«Pour les jeunes, c’est particulièrement intéressant. Je ne conduis pas en «pépère» comme mon directeur de département. Ma conduite est plus nerveuse. Ma consommation d’essence au kilomètre est par moment très élevée. C’est très couteux et néfaste pour l’environnement. Avec une voiture électrique qui a les mêmes performances qu’une voiture à essence, les couts et émissions au kilomètre varient très peu selon la conduite», estime Louis Tremblay, un ingénieur junior de l’équipe PHEV.(Photo Eric Boucher)
Performances intéressantes pour les véhicules électriques du futur
On est loin des 60 kilomètres d’autonomie et des 40 km/h max de la ZENN, autorisée depuis cet été sur les routes du Québec.
«On parle des mêmes performances qu’une voiture à essence. La voiture expérimentale de l’Université se comporte très bien à 143 km/h», crâne Louis Tremblay, un ingénieur junior de l’équipe PHEV.
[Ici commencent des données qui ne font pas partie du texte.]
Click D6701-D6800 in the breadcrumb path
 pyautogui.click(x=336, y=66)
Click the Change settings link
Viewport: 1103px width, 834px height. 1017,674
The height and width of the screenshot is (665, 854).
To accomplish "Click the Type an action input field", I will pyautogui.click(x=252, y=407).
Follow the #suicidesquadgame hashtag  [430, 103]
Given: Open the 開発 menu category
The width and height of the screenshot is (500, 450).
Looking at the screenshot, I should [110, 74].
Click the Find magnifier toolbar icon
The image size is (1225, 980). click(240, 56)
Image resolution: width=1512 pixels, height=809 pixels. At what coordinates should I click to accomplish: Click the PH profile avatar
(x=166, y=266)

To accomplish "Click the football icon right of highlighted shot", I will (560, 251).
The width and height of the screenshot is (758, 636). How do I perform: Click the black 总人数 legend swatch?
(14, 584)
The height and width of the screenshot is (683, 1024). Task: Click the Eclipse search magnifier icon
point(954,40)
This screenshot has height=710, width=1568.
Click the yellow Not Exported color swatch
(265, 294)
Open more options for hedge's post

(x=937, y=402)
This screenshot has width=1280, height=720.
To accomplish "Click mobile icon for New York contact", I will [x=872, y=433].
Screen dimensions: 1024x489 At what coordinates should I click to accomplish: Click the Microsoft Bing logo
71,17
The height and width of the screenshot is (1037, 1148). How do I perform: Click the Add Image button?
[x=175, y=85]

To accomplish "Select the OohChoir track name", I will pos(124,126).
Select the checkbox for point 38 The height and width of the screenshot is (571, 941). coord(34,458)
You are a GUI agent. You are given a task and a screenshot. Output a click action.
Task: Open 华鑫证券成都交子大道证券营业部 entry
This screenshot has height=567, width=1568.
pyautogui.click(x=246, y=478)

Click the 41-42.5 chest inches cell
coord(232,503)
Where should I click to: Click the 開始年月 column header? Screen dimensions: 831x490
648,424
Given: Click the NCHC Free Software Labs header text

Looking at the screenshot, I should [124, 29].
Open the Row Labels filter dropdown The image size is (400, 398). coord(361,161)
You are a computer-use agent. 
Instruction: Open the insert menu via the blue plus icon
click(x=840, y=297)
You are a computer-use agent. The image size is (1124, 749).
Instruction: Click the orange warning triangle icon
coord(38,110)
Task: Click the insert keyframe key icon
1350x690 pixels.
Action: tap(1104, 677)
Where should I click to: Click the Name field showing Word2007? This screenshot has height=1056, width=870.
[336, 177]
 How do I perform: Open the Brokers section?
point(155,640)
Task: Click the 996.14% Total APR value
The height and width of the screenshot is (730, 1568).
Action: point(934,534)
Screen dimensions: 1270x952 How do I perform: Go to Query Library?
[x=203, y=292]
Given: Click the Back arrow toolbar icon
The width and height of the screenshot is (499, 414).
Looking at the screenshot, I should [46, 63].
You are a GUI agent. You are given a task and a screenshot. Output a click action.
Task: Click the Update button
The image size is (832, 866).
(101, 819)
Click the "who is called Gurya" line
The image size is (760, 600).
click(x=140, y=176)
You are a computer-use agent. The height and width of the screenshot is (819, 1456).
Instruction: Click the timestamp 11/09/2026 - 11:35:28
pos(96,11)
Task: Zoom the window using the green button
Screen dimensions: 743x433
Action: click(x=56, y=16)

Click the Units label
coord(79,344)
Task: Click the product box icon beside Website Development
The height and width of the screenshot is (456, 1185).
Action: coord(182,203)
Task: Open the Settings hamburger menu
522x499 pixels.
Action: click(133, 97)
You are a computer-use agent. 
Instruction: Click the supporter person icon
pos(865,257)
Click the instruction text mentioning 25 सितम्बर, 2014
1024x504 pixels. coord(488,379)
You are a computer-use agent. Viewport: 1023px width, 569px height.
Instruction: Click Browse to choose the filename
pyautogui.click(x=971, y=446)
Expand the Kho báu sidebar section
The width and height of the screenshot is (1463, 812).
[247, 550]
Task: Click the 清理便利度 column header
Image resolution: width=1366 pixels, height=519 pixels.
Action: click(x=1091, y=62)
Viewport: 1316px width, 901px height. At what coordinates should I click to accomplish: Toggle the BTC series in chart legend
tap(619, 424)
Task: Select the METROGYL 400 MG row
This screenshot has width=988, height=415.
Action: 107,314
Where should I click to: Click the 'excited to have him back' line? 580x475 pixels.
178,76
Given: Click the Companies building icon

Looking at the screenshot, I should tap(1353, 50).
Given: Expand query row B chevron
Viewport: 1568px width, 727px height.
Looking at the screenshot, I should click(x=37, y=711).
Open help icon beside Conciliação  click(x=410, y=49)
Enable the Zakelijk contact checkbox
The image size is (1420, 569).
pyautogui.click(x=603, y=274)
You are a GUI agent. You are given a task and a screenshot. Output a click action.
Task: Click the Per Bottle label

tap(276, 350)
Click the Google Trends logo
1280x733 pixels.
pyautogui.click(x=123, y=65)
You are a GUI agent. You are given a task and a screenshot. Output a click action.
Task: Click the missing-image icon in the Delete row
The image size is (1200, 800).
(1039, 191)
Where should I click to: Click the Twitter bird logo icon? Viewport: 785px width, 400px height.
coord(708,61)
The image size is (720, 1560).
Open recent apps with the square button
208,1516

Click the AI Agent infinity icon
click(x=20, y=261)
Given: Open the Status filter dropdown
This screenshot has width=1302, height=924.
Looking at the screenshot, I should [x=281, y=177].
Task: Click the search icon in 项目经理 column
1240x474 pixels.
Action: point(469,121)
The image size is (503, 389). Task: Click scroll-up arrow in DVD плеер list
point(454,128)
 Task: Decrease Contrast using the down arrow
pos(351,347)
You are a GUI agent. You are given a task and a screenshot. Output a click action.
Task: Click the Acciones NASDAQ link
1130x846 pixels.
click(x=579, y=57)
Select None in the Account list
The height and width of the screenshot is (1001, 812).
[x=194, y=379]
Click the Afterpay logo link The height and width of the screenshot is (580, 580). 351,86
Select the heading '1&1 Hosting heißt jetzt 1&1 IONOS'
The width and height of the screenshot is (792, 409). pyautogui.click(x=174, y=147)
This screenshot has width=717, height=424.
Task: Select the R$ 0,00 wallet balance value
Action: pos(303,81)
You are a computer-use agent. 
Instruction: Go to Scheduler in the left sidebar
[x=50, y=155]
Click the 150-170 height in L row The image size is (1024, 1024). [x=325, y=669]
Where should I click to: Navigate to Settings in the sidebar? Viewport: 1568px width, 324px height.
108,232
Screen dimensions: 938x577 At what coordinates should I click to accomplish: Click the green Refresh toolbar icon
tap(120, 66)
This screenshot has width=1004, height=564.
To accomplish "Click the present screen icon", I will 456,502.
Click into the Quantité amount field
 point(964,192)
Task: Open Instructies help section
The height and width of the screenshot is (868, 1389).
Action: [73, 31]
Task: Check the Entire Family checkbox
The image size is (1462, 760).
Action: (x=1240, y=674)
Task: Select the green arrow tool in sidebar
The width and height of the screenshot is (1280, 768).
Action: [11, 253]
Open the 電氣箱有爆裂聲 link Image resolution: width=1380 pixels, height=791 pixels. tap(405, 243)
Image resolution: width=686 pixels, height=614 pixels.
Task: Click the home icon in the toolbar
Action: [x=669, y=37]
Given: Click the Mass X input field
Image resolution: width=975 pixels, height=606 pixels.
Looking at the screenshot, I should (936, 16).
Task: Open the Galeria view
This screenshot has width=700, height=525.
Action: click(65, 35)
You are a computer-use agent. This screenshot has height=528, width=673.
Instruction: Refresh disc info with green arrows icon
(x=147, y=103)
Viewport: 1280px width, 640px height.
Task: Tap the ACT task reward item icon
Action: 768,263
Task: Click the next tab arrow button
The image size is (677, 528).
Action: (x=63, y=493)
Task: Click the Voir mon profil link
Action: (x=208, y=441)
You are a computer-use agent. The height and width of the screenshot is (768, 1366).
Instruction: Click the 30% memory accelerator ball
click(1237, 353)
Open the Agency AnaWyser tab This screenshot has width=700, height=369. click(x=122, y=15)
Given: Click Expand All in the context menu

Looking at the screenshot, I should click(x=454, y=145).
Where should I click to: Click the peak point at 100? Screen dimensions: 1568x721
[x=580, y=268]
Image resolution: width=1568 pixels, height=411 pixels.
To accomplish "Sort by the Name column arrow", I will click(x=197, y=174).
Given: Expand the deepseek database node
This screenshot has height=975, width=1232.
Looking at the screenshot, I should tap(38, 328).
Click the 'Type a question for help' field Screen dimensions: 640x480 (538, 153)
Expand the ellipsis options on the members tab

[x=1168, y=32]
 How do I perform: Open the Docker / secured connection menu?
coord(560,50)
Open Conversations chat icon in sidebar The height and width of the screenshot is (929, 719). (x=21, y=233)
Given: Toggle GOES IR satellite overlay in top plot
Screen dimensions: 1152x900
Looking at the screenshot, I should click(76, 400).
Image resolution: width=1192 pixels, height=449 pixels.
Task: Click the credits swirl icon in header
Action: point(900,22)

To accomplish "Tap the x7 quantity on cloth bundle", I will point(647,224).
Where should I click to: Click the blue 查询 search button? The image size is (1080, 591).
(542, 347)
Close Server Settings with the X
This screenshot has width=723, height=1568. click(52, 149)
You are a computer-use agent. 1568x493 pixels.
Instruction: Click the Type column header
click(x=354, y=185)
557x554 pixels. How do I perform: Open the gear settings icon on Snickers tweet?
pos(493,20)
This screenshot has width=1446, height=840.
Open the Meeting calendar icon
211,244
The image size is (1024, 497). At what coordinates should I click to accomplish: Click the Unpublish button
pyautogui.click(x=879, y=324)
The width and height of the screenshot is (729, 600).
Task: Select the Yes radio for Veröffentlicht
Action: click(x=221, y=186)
La Volt rechargeable, à titre d’exemple, possède une autonomie de 960 km et peut filer jusqu’à 195 km/h. 0 à 100 km/ en 8,5 s. Le modèle de l’Université jouit pour l’instant d’une consommation de 2.2 litres aux 100 km et d’une autonomie à l’électricité de plus de 70 km. L’équipe d’ingénieurs travaille à améliorer ces performances.